Google for these 2 programs "midi2abc" command line program converts midi to abc and "AbcNavigator 2" converts abc to proper music notation and will print it. Both free.
Re: More questions for the noob!
For MIDI, yes.
http://www.finalemusic.com/notepad/
.Mid files are basically the "schematics" of a song - it contains note position, pitch, length, velocity, and also what MIDI instrument and channel each note uses. It actually contains no audio information. It uses whatever sounds are assigned to it (when a MIDI file is played in Windows Media Player, it uses the default sound set provided by Windows or your sound card software).
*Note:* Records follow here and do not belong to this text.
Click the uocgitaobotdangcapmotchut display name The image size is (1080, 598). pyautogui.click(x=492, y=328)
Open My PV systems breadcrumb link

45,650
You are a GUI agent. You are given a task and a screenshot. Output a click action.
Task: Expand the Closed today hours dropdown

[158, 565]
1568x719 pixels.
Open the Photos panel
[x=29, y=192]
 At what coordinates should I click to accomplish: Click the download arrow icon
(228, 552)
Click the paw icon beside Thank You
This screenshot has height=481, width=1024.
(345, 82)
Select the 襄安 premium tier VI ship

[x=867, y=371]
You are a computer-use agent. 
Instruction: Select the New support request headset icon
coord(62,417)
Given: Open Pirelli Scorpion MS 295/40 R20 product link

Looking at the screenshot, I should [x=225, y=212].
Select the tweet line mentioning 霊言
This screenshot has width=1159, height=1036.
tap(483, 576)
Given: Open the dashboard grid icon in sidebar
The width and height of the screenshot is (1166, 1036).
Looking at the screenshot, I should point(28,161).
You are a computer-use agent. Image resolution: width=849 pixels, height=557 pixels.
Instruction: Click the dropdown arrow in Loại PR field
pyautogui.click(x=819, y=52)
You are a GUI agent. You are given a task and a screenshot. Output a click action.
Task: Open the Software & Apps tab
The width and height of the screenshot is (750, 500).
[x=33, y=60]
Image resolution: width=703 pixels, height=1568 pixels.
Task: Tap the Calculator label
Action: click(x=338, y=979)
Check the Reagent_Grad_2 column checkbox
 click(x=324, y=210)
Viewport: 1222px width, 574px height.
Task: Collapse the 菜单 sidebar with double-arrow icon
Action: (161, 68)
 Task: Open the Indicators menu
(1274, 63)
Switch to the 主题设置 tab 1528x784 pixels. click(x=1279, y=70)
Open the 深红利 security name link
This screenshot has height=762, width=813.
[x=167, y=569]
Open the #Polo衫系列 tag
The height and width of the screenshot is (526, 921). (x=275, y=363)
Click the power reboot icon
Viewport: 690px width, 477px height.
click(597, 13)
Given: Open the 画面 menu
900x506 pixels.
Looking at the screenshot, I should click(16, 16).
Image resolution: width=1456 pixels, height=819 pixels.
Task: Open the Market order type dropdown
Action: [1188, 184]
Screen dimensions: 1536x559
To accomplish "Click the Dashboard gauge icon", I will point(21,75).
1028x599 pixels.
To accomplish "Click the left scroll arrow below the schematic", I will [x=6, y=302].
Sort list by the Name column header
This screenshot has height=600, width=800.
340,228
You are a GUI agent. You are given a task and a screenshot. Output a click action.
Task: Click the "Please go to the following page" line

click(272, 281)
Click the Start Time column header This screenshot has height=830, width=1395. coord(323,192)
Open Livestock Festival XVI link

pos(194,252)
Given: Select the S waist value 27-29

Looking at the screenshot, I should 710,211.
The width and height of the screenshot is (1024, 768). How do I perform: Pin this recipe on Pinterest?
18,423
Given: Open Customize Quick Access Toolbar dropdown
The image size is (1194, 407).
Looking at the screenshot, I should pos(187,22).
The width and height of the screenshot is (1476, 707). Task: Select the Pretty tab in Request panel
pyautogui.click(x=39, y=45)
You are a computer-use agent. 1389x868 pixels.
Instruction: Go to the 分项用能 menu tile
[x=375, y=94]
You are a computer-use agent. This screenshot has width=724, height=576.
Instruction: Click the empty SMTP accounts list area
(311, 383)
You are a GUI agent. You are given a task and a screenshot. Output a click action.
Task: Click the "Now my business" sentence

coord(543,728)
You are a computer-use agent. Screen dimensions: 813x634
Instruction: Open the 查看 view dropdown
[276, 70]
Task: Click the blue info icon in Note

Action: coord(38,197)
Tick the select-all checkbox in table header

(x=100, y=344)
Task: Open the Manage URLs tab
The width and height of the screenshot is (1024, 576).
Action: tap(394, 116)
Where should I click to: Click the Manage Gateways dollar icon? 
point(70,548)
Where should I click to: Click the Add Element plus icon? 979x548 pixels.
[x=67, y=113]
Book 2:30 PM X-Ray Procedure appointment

Think of MIDI as blueprint, and the WAV or MP3 as the final product. I don't know of any way to extract the same information from WAV or MP3 files, other than transcribing it yourself.
http://www.finalemusic.com/notepad/
.Mid files are basically the "schematics" of a song - it contains note position, pitch, length, velocity, and also what MIDI instrument and channel each note uses. It actually contains no audio information. It uses whatever sounds are assigned to it (when a MIDI file is played in Windows Media Player, it uses the default sound set provided by Windows or your sound card software).
Think of MIDI as blueprint, and the WAV or MP3 as the final product. I don't know of any way to extract the same information from WAV or MP3 files, other than transcribing it yourself.